A educação permite que o país se beneficie mais da globalização. A nova geografia

da produção e da inovação está transformando a economia mundial através das

novas tecnologias de produção e de organização da produção e da integração dos

mercados. O Brasil precisa contar com uma população trabalhadora bem educada

para que possa fazer frente aos novos desafios, mas, também, se beneficiar das

muitas oportunidades da globalização (CNI, 2014, p. 135).
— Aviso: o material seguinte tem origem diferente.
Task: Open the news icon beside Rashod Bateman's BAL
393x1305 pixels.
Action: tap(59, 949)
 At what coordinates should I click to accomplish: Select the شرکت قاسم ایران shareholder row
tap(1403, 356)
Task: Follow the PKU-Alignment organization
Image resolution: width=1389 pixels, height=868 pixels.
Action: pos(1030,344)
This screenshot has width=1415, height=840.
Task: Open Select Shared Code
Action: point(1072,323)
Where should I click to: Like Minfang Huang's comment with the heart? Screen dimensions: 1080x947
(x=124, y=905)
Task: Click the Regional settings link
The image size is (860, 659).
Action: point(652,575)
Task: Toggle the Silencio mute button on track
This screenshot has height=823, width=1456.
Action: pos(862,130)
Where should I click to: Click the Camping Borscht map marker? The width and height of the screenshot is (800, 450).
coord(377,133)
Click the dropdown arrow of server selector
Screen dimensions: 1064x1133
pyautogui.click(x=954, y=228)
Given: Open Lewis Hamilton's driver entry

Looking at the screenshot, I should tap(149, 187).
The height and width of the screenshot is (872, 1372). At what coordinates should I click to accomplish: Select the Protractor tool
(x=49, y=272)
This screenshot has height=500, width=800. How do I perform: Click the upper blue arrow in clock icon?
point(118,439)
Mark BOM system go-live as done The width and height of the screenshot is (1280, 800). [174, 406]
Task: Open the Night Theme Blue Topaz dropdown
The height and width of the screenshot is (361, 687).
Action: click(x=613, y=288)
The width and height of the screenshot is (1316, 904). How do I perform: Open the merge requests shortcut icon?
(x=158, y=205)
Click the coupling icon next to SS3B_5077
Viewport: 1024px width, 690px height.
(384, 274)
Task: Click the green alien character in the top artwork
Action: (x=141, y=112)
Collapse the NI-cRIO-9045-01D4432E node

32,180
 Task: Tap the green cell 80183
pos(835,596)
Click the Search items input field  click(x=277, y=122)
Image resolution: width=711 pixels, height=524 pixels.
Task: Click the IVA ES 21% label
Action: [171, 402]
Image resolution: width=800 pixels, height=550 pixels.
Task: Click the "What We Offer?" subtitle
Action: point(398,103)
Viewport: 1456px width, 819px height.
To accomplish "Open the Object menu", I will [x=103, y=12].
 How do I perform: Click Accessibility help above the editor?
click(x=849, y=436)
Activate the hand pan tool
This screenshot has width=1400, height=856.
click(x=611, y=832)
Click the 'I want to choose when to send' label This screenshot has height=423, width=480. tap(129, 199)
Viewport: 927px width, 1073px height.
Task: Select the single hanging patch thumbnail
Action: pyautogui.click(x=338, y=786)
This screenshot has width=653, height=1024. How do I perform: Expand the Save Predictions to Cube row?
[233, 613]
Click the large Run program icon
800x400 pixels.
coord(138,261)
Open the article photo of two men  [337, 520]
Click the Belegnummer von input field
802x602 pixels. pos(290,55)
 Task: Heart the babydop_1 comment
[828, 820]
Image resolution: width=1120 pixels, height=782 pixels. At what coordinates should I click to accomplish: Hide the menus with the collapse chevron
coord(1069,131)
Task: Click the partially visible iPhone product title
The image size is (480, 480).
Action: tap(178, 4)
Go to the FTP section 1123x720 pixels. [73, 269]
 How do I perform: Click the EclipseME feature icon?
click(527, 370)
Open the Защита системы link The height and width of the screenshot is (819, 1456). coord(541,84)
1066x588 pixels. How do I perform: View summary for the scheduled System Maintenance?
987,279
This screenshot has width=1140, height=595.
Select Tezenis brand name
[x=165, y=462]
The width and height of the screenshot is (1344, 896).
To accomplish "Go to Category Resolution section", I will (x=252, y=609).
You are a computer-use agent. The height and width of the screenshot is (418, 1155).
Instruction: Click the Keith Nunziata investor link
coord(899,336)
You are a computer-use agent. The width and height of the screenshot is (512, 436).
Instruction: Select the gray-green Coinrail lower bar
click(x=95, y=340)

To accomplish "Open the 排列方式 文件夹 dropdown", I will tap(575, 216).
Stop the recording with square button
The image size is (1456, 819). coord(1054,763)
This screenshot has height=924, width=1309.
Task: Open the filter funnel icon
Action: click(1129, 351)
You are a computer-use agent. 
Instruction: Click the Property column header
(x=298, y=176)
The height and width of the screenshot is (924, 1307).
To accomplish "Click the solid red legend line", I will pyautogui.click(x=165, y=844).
Pela análise do documento entendeu-se que a estratégia da CNI de alavancar o

crescimento industrial do Brasil está relacionada ao atraso industrial, que foi tardio,

dependente e de consumo duráveis. Embora o Brasil seja um país com indústria diversificada,

tenha ampla base de instituições científicas e tecnológicas, abundância de recursos naturais e

elevada biodiversidade, esse atraso acarreta desafios que precisam ser enfrentados para o país

recuperar, de forma plena, seu atraso. Dessa forma, o documento propaga a ideia de que a

indústria é imprescindível para o Brasil crescer mais e melhor, assim é fundamental que se

invista nesse setor. O documento traz que:

A indústria tem papel relevante na agenda de crescimento do Brasil. Ela é fonte de

soluções para os desafios de criação de empregos de qualidade, do aumento da

produtividade, da inovação e da geração de divisas. O crescimento do PIB depende

do desenvolvimento da indústria. Desde 1970, o PIB brasileiro só cresceu acima de

4% ao ano em 22 ocasiões. A indústria foi o motor, apresentou a maior taxa entre os

setores de atividades em 13 desses 22 anos (CNI, 2014, p. 12).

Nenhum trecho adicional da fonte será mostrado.